Congee or Jook is a Chinese staple that is eaten any time of day or night. It is healthy and good for you as well as a tasty snack or meal depending on what you put in it. The basic Congee is simply rice and water. One part rice and 3 parts water and its brought to a boil and then simmered for several hours to a consistency of porridge. When I was growing up in Chinatown, New York City, besides dim sum for breakfast, you can order a bowl of jook. You can have it plain which is simply rice or you can have things like fermented bean cake, preserved radish, chicken, pork, fish, ginkgo nuts, 1000 year old eyes (I’ll get into that one later), and many many more.
At home most families will make it with chicken, pork, turkey, using the carcass instead of throwing it away. For instance, after Thanksgiving each year, I use the turkey carcass and make turkey jook. The bones are put in the pot after the simmering starts and whatever pieces that is left over is shredded and put in the pot also. I’ll also add ginkgo nuts to it to add a natural sweetness to it. Pork is also a good ingredient to put in, a nice pork chop with the bone would also give the jook a nice flavour when it is done.

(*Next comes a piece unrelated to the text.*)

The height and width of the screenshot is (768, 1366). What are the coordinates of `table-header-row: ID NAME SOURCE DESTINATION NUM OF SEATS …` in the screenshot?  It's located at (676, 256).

When someone is ill in a Chinese household, a large pot of Jook would be made, plain so that it is easily digestible and the person that is ill will not have many things to chew. Also being plain, if the person has a unsettled stomach the plain rice porridge will not upset their stomach any more then it needs. When I was a child, if I was sick, had a fever or some illness and I can’t eat much of anything I would be served a bowl of plain jook. This serves the purpose of providing me with a nourishing meal and also providing me with the needed fluids to keep me hydrated. As you begin to get better, then things like soy sauce, preserved radish, scallions, etc can be added.

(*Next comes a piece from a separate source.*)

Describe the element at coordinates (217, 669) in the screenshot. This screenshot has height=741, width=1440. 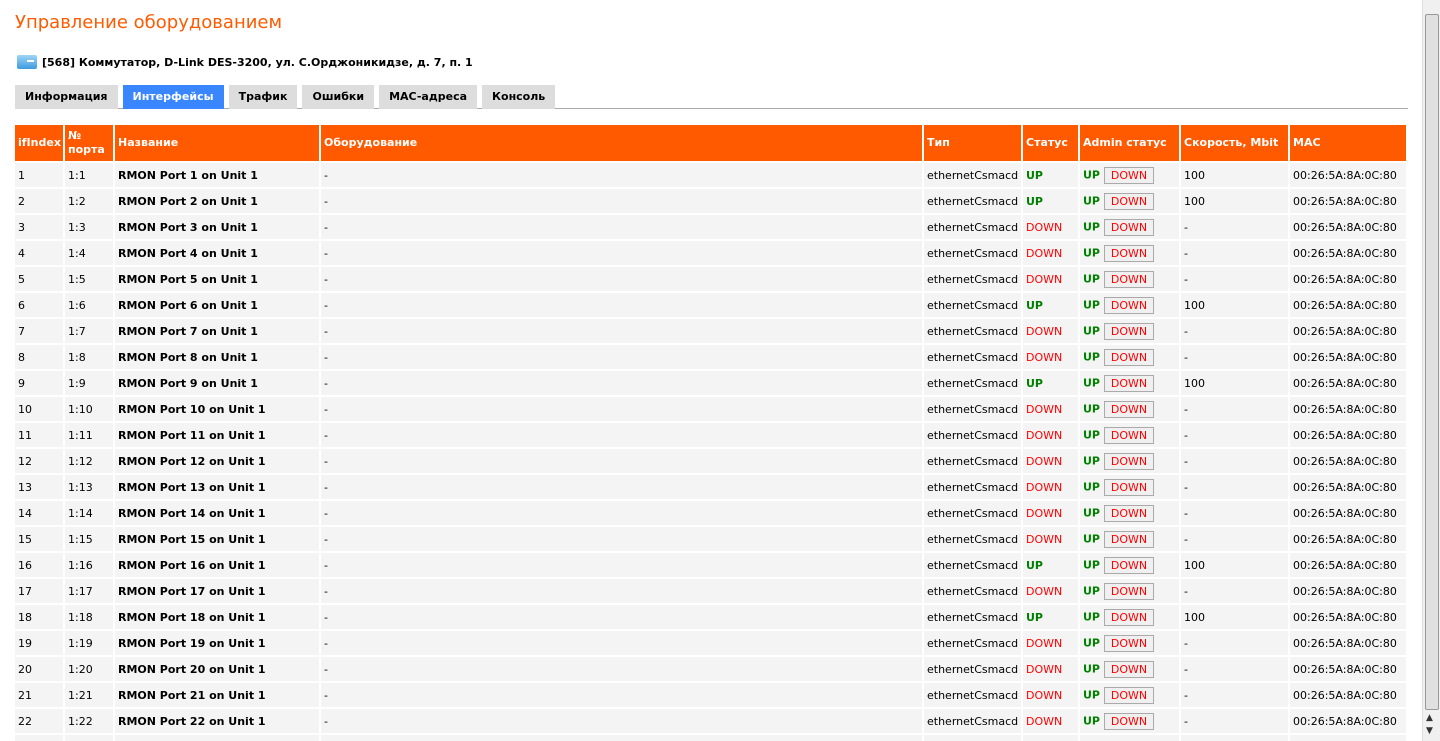
I see `name-cell: RMON Port 20 on Unit 1` at that location.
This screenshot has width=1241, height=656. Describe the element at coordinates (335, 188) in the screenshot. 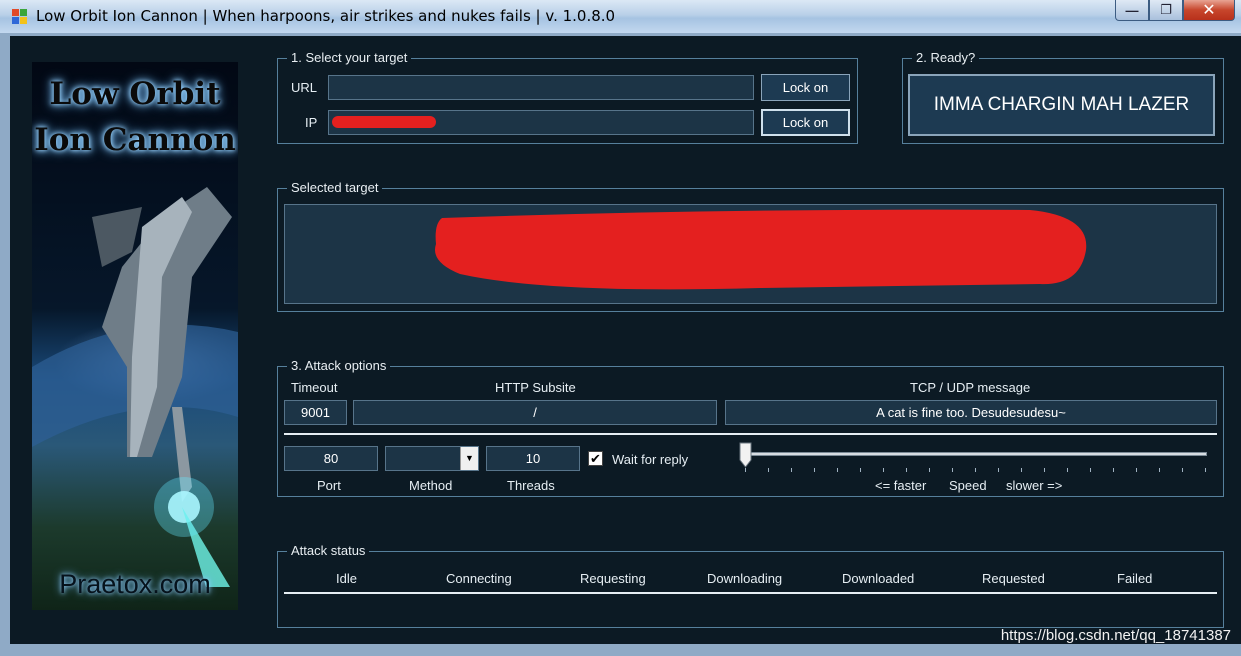

I see `selected-target-label: Selected target` at that location.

Garnishes for congee can be scallions, preserved radish, peanuts, Asian Parsley, and my favorites are Crullers, and the above mentioned 1000 year old eggs. Now before you make that face, the name is not what it really is, sort of. It is duck, chicken or quail egg that is preserved in a mixture of clay, ash, salt, lime and rice hulls for several weeks or months depending on the method of processing.
The yolk becomes a dark green or grey colour with a creamy consistency and the odor of sulfur and ammonia. The white becomes a dark brown, translucent jelly with little flavour. This egg can also be sliced like oranges slices and served on a plate as a appetizer. The crullers are the favorites of children because it is a long fried piece of dough and you break it up and put on top of the jook or you can simply dunk it into the jook and take a bite of it.
Make yourself a large pot of jook and like a blank canvass try different things and soon you’ll discover which ingredients are your favorites. Though if you ask any Chinese family how they make it you’ll come away with a different recipe each and every time.